**RECORDS FOR THE EXERCISE**

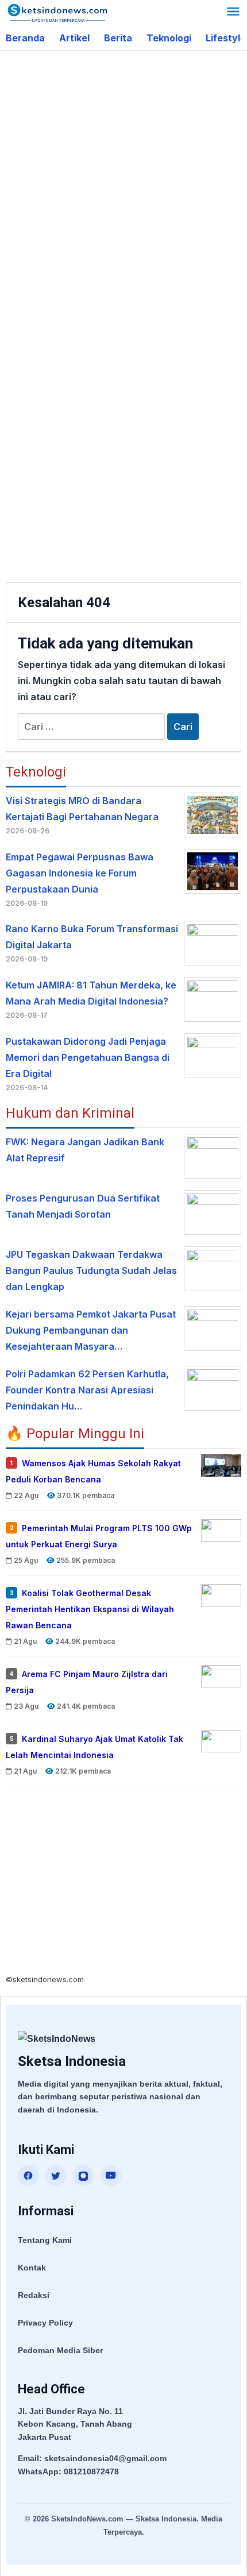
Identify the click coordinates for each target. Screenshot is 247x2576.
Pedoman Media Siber (60, 2350)
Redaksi (33, 2295)
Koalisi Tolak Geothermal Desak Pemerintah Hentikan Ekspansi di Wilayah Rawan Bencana (90, 1609)
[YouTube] (111, 2175)
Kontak (32, 2267)
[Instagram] (83, 2175)
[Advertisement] (123, 185)
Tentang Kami (45, 2240)
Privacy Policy (45, 2322)
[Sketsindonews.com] (57, 12)
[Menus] (233, 13)
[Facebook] (28, 2175)
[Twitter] (55, 2175)
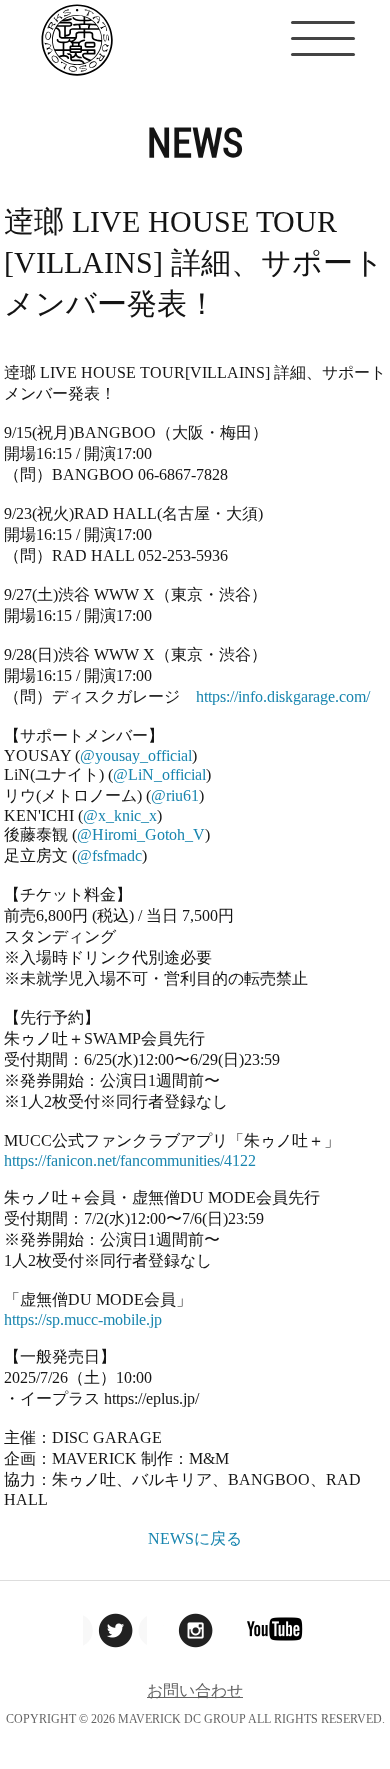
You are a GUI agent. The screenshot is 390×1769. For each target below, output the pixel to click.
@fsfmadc (109, 855)
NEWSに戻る (195, 1538)
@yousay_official (136, 755)
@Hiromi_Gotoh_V (141, 834)
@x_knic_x (120, 815)
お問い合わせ (195, 1690)
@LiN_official (159, 774)
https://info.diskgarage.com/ (283, 696)
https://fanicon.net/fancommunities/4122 (130, 1160)
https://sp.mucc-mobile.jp (83, 1319)
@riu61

**ASSIGNMENT**
Transcribe exactly, with no pictures, the lines running from the first line of the material through the line holding "[Advertisement] (123, 185)".

**ANSWER BOX**
Identify the click coordinates for each target. Screenshot is 247x2576.
Pedoman Media Siber (60, 2350)
Redaksi (33, 2295)
Koalisi Tolak Geothermal Desak Pemerintah Hentikan Ekspansi di Wilayah Rawan Bencana (90, 1609)
[YouTube] (111, 2175)
Kontak (32, 2267)
[Instagram] (83, 2175)
[Advertisement] (123, 185)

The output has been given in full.